Rewrite it and try bringing it to the form of a tan^(-1)(alpha)

Answer 3

\[\Large 3 \int_a^b\frac{1}{4+x^2} dx\]
Now I recommend you let 2u=x

Answer 4

\[\Large\frac{3}{4} \int \frac{1}{1+u^2}dx\]
The dx is still important here, you need to substitute it.
\[\Large \frac{dx}{du}=2 \]

Answer 5

why did you let dx/du=2?

Answer 6

Whenever you perform a substitution, you also need to substitute your dimension of integration, in the original integral we were integrating with respect to dx, but I made a substitution, therefore I also need to substitute dx.

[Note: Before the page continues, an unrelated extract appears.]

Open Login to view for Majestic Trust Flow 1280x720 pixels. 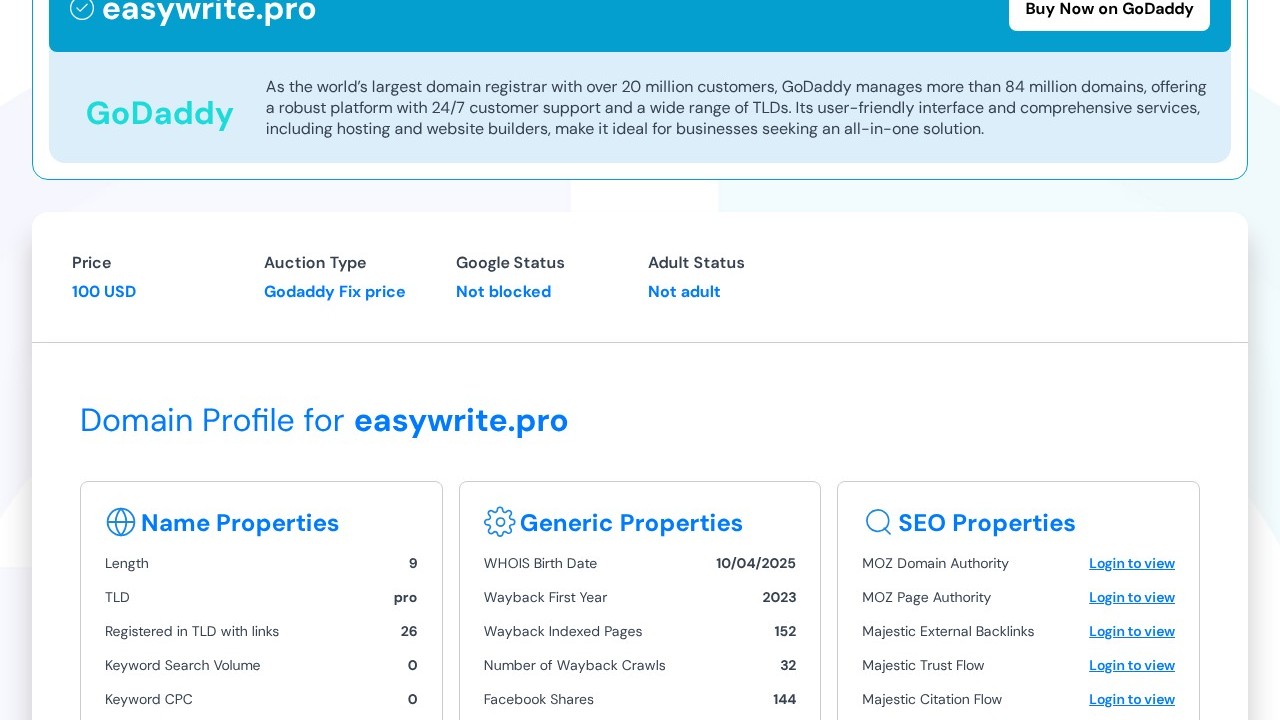point(1131,665)
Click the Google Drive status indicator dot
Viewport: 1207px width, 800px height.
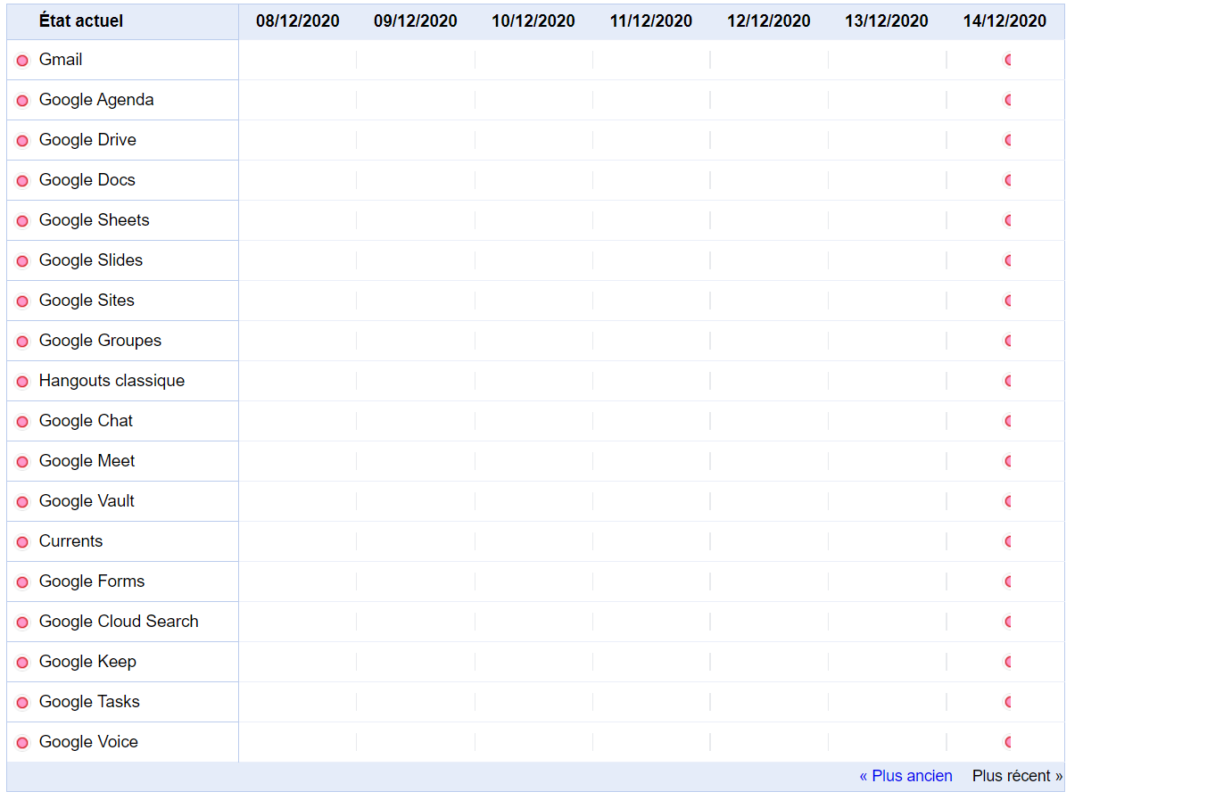pos(22,141)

Basically, if you substitute something for x, you want to substitute something for dx too, vaguely speaking.

Answer 7

I said:

\[\Large2u=x \]
With the reason so I can factor out a 4 in the denominator, then after performing that step, I would have the normal form of an arctangent function.

I differentiate the substitution above:
\[\Large x=2u \\
\Large \frac{dx}{du}=2 \\ \Large \therefore \ dx=2du\]

Answer 8

so do i sub 2 back in for u? i'm not sure of what i'm supposed to do

Answer 9

\[\Large \int \frac{1}{4+(\underbrace{2u}_x)^2} \underbrace{2du}_{dx} \]

Answer 10

\[\Large3 \int \frac{1}{4+(\underbrace{2u}_x)^2} \underbrace{2du}_{dx} \]

Correction* I forgot the 3 above.